▶ _Written request_: Put the lines of the records from the one containing "Expand the Kirrdes row chevron" through the end of the records into a Markdown table with the columns Row and Line, numbering the rows and skipping blank lines. Leave the pictures out.

==== Data supplied

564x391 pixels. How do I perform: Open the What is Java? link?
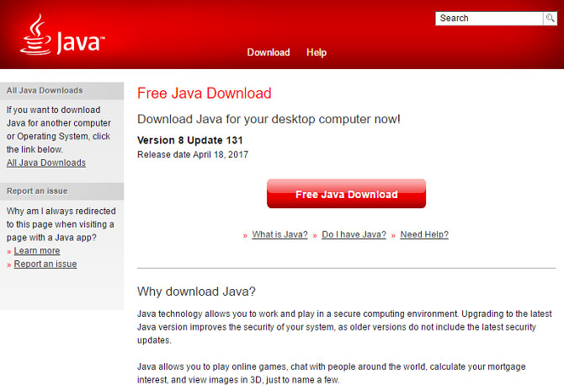[279, 235]
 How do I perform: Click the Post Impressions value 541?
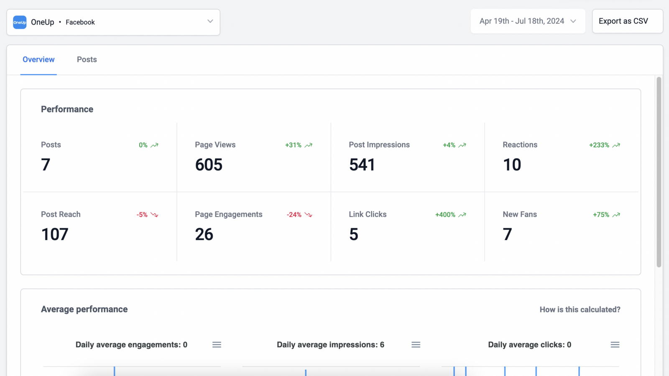pos(362,165)
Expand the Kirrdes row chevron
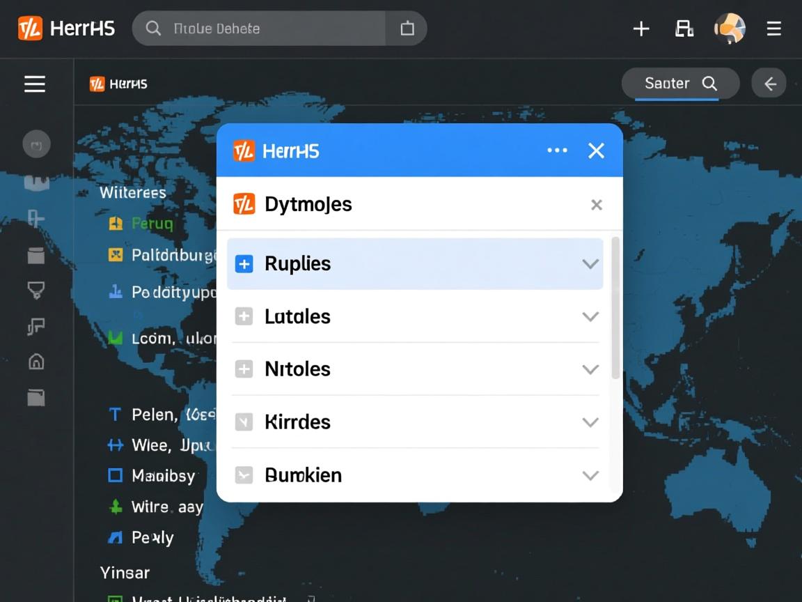802x602 pixels. pos(590,422)
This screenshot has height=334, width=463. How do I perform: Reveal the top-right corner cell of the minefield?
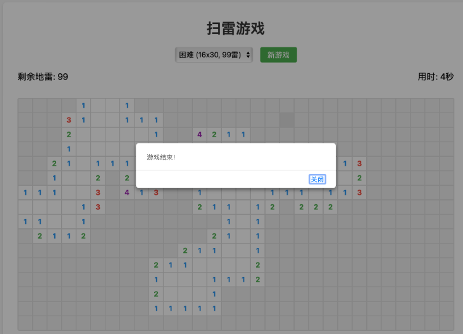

========

▶ _Reply_:
| Row | Line |
|---|---|
| 1 | Expand the Kirrdes row chevron |
| 2 | 802x602 pixels. pos(590,422) |
| 3 | This screenshot has height=334, width=463. How do I perform: Reveal the top-right corner cell of the minefield? |